Exercise aim: Reproduce all of the entries below exactly, without a single change.

[Pixel coordinate grounding data]
---
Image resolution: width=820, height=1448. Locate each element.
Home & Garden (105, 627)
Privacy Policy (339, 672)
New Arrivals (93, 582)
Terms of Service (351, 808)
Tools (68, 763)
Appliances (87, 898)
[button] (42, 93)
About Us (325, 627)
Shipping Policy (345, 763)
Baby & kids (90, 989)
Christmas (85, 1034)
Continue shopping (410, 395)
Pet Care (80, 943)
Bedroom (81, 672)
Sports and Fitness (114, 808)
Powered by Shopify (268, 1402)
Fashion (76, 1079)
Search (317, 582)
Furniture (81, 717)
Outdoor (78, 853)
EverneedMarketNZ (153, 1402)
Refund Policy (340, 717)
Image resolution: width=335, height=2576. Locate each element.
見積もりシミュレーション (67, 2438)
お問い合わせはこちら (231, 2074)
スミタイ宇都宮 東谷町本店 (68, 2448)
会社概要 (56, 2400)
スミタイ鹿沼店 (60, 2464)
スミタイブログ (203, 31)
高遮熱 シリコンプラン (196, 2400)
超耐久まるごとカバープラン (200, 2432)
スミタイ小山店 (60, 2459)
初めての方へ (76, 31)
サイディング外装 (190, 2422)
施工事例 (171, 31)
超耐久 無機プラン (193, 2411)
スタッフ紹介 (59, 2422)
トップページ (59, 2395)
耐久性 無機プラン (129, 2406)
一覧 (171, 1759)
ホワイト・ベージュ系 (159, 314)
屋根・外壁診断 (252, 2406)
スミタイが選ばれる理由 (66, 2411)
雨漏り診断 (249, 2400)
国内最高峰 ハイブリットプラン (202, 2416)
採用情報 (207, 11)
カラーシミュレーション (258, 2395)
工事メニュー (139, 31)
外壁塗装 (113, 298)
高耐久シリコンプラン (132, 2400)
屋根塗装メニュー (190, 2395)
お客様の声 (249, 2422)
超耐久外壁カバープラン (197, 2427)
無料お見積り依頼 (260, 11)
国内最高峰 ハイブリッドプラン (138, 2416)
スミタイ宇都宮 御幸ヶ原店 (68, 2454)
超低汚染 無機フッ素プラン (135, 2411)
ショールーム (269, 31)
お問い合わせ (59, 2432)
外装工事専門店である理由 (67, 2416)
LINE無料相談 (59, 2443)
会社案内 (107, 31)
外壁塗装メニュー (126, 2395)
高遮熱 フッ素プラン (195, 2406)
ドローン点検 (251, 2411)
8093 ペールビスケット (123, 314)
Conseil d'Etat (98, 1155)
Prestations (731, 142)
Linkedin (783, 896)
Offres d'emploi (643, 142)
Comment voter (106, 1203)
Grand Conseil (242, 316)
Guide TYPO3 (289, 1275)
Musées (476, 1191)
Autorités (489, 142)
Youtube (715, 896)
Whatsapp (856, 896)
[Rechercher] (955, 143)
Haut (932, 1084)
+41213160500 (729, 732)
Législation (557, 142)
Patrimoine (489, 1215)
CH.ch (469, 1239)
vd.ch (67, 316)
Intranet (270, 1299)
---
Result of the exercise:
Image resolution: width=820, height=1448. Locate each element.
Home & Garden (105, 627)
Privacy Policy (339, 672)
New Arrivals (93, 582)
Terms of Service (351, 808)
Tools (68, 763)
Appliances (87, 898)
[button] (42, 93)
About Us (325, 627)
Shipping Policy (345, 763)
Baby & kids (90, 989)
Christmas (85, 1034)
Continue shopping (410, 395)
Pet Care (80, 943)
Bedroom (81, 672)
Sports and Fitness (114, 808)
Powered by Shopify (268, 1402)
Fashion (76, 1079)
Search (317, 582)
Furniture (81, 717)
Outdoor (78, 853)
EverneedMarketNZ (153, 1402)
Refund Policy (340, 717)
Image resolution: width=335, height=2576. Locate each element.
見積もりシミュレーション (67, 2438)
お問い合わせはこちら (231, 2074)
スミタイ宇都宮 東谷町本店 (68, 2448)
会社概要 (56, 2400)
スミタイ鹿沼店 (60, 2464)
スミタイブログ (203, 31)
高遮熱 シリコンプラン (196, 2400)
超耐久まるごとカバープラン (200, 2432)
スミタイ小山店 (60, 2459)
初めての方へ (76, 31)
サイディング外装 (190, 2422)
施工事例 (171, 31)
超耐久 無機プラン (193, 2411)
スタッフ紹介 (59, 2422)
トップページ (59, 2395)
耐久性 無機プラン (129, 2406)
一覧 (171, 1759)
ホワイト・ベージュ系 (159, 314)
屋根・外壁診断 (252, 2406)
スミタイが選ばれる理由 (66, 2411)
雨漏り診断 (249, 2400)
国内最高峰 ハイブリットプラン (202, 2416)
採用情報 (207, 11)
カラーシミュレーション (258, 2395)
工事メニュー (139, 31)
外壁塗装 (113, 298)
高耐久シリコンプラン (132, 2400)
屋根塗装メニュー (190, 2395)
お客様の声 (249, 2422)
超耐久外壁カバープラン (197, 2427)
無料お見積り依頼 (260, 11)
国内最高峰 ハイブリッドプラン (138, 2416)
スミタイ宇都宮 御幸ヶ原店 (68, 2454)
超低汚染 無機フッ素プラン (135, 2411)
ショールーム (269, 31)
お問い合わせ (59, 2432)
外装工事専門店である理由 (67, 2416)
LINE無料相談 (59, 2443)
会社案内 (107, 31)
外壁塗装メニュー (126, 2395)
高遮熱 フッ素プラン (195, 2406)
ドローン点検 (251, 2411)
8093 ペールビスケット (123, 314)
Conseil d'Etat (98, 1155)
Prestations (731, 142)
Linkedin (783, 896)
Offres d'emploi (643, 142)
Comment voter (106, 1203)
Grand Conseil (242, 316)
Guide TYPO3 (289, 1275)
Musées (476, 1191)
Autorités (489, 142)
Youtube (715, 896)
Whatsapp (856, 896)
[Rechercher] (955, 143)
Haut (932, 1084)
+41213160500 (729, 732)
Législation (557, 142)
Patrimoine (489, 1215)
CH.ch (469, 1239)
vd.ch (67, 316)
Intranet (270, 1299)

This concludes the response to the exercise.